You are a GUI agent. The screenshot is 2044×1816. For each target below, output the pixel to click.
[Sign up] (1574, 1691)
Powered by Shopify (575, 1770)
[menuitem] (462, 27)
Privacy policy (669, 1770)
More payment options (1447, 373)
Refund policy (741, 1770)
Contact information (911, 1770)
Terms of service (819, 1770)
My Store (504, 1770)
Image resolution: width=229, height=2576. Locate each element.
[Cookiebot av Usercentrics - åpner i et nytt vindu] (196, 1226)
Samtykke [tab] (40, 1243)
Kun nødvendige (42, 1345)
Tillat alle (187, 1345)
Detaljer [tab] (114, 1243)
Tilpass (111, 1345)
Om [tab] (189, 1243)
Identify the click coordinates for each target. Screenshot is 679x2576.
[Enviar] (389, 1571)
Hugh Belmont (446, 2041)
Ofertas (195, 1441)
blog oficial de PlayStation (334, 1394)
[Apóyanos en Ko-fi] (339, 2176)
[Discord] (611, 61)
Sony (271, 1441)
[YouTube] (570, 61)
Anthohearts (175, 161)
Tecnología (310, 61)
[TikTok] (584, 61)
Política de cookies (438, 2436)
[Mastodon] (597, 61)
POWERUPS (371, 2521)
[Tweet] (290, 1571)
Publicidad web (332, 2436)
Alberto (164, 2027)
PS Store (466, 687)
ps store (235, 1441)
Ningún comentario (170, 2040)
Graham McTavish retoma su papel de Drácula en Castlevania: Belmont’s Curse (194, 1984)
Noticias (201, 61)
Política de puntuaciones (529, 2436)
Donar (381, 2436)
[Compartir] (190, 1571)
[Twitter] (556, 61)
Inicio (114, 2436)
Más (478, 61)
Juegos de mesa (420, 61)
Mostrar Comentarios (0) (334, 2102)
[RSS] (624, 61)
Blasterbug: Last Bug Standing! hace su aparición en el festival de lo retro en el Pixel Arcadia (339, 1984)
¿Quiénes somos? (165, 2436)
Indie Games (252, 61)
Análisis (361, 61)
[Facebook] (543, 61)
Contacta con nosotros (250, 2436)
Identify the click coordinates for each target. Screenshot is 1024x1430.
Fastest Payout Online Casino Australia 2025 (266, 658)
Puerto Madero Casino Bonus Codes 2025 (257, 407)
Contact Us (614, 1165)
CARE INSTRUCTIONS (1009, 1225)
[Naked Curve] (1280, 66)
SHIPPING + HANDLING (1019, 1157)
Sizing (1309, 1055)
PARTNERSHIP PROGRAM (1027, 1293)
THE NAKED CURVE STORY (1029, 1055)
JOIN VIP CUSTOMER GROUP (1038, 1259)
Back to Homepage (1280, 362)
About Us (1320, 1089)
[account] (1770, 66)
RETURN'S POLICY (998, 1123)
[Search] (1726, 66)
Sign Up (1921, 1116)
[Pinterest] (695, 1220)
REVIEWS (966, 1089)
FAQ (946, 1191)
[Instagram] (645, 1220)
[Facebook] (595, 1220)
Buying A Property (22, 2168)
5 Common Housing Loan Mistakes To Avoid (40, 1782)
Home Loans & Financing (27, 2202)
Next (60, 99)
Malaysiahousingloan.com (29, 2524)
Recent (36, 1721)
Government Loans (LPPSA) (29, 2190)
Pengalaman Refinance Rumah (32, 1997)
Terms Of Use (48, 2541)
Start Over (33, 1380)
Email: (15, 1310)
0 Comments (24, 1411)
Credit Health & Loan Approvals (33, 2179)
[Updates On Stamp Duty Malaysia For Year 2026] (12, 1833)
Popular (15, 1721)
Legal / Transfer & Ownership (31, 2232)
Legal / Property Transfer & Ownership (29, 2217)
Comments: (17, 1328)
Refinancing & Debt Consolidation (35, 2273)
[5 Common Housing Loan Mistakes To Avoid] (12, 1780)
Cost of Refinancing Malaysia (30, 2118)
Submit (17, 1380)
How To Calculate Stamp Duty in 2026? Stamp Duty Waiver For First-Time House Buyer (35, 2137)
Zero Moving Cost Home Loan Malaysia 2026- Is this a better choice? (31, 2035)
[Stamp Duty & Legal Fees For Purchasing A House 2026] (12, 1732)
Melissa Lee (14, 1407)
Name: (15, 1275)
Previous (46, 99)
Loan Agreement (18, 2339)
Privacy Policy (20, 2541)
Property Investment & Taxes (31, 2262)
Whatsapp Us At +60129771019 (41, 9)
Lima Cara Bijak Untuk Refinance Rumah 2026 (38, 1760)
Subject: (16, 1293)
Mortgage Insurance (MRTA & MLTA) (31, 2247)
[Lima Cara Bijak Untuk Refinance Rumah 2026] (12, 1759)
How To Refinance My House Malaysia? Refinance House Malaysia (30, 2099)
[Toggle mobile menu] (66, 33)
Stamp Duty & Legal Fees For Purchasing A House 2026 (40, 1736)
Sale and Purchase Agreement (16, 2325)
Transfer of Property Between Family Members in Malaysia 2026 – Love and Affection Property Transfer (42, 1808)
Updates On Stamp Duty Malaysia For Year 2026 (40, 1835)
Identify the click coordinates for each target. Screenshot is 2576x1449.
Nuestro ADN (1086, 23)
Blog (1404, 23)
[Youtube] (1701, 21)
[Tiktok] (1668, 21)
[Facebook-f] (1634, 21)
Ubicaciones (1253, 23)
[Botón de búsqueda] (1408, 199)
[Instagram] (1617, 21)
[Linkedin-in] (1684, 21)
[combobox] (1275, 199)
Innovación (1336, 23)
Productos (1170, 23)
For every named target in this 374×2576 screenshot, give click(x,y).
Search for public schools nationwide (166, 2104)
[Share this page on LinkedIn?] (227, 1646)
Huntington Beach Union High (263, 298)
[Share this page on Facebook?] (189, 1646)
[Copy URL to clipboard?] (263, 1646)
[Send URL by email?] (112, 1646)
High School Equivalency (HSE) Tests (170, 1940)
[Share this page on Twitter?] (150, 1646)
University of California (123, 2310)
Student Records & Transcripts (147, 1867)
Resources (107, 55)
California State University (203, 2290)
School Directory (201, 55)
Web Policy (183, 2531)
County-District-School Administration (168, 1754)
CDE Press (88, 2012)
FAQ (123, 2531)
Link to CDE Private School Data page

☆ ☆ ☆

** The problem **
Determine how many lines of the data above contain the string "Purchasing", and answer with the number only.

** Expected answer **
2